Keywords: Cirrhosis, COVID, CTP score, Disease severity, Hepatocellular carcinoma, Lockdown, India, MELD score, Pandemic
Abbreviations: COVID-19, Coronavirus disease 2019; HCC, hepatocellular carcinoma; HCWs, healthcare workers; LDLT, living-donor liver transplantation; LTSI, Liver Transplantation Society of India; MDT, multidisciplinary team; PPE, personal protective equipment
Coronavirus disease 2019 (COVID-19) caused by the severe acute respiratory syndrome coronavirus 2 (SARS-CoV-2) has a substantial risk of morbidity and mortality.1 As of June 18, 2020, more than 8.5 million people have been infected worldwide, and nearly 450,000 have died. This global pandemic has impacted liver transplantation (LT) services in multiple ways: a large number of patients with COVID-19 getting admitted and requiring intensive care are using up some of the resources normally meant for perioperative care of LT recipients; travel restrictions due to lockdown; fear of getting COVID-19 infection from hospital environment [from other patients, (healthcare workers) HCWs and surfaces]2; physicians’ fears and experience of higher morbidity and mortality with COVID-19 among patients with decompensated liver disease and LT recipients/donors; and financial instability due to economic downturn.
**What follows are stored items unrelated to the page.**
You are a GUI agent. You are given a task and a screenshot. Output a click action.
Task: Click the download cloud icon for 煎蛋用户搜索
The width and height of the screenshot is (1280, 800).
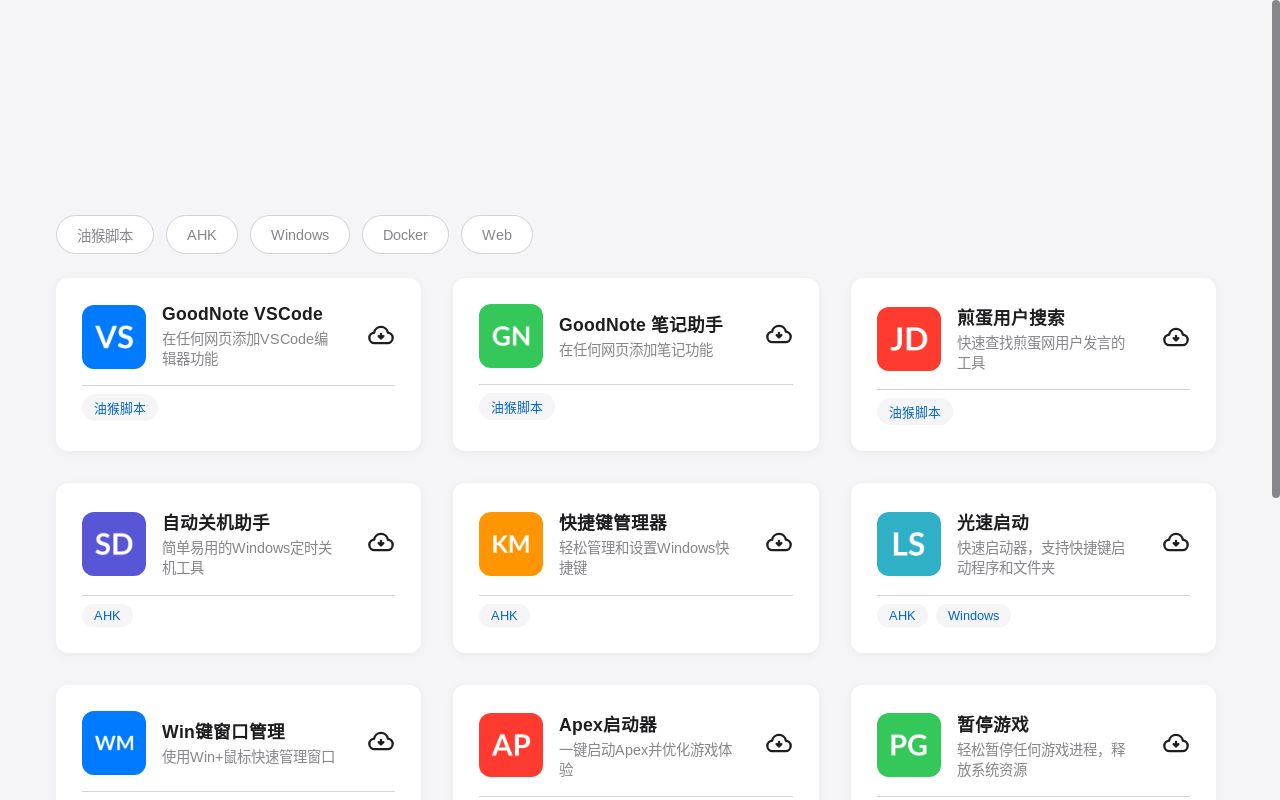click(x=1176, y=337)
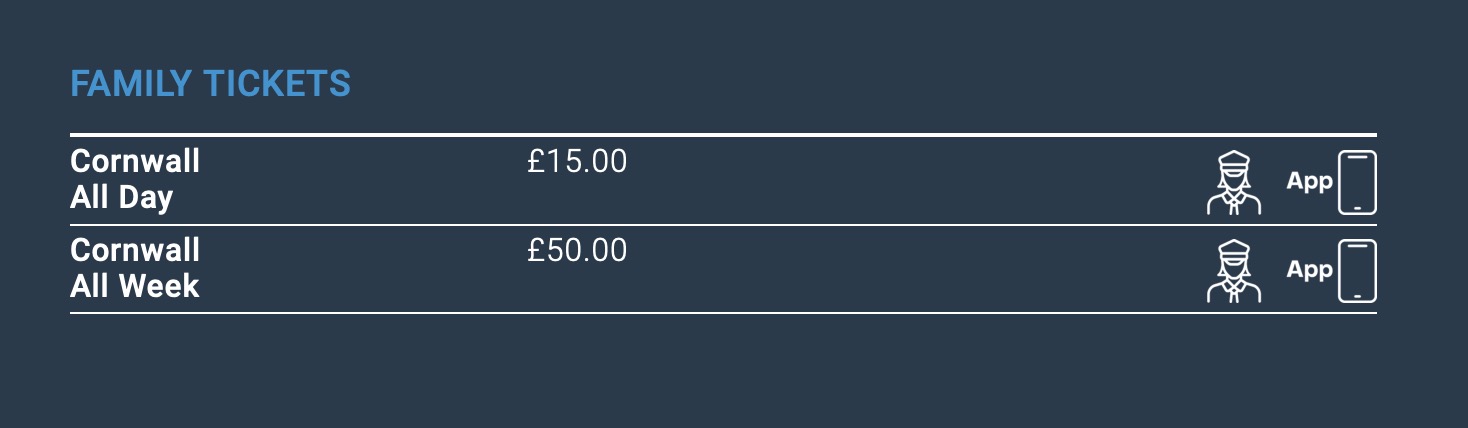Click the driver icon for Cornwall All Week
Viewport: 1468px width, 428px height.
(x=1234, y=271)
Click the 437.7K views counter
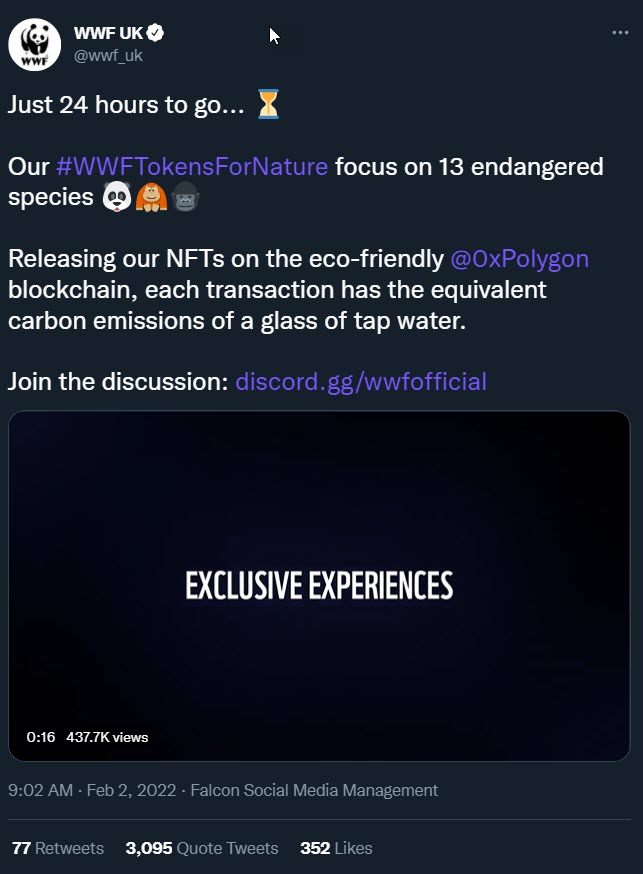643x874 pixels. point(107,737)
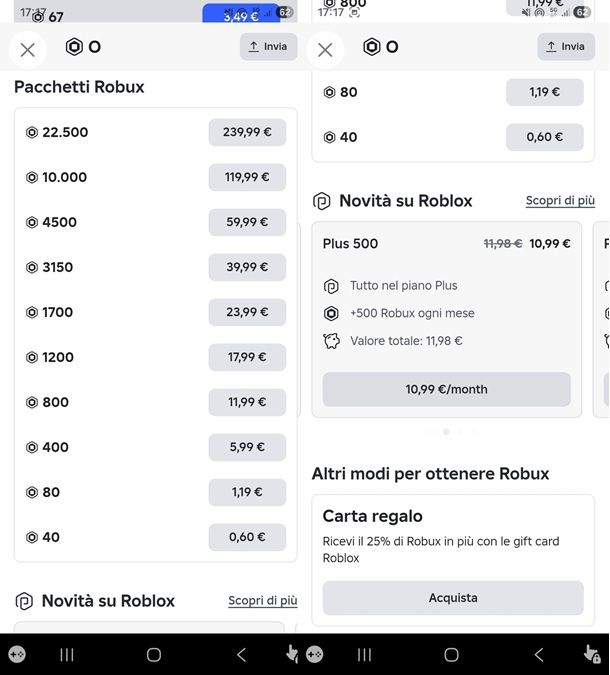Open the right Scopri di più link
The image size is (610, 675).
560,201

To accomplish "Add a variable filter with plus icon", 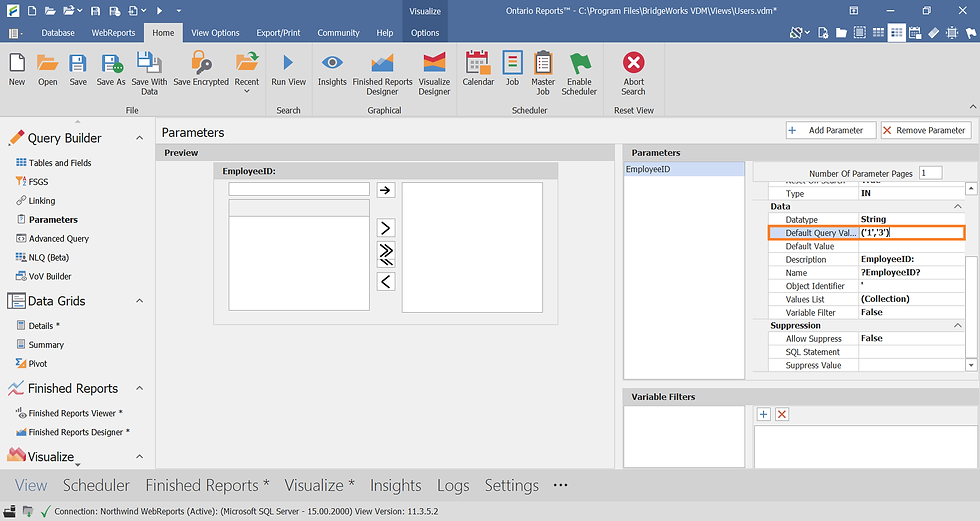I will pyautogui.click(x=763, y=414).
The financial part becomes more important in countries such as India where the majority of patients pay for transplants out of pocket. The situation is further complicated by nonavailability of effective treatment or a vaccine for COVID; and asymptomatic infection in many, who may transmit infection without coming to attention.2 Various societies have suggested guidelines to defer hospital visits and LT in stable patients.3, 4, 5 While there has been a decline of 30–80% in the deceased donor liver transplantation (DDLT) activity in various countries,6, 7, 8, 9, 10 the impact of the COVID-19 pandemic on LDLT has not been described. We describe our experience of LDLT in time of COVID-19 and compare the transplant activity during a similar non-COVID time period in 2019.
Material and methods
Ours is a hub-and-spoke liver transplant system where around 240 transplants are performed annually, with around 200 at the main hub (Medanta, Gurugram) and the rest elsewhere, in six other centers.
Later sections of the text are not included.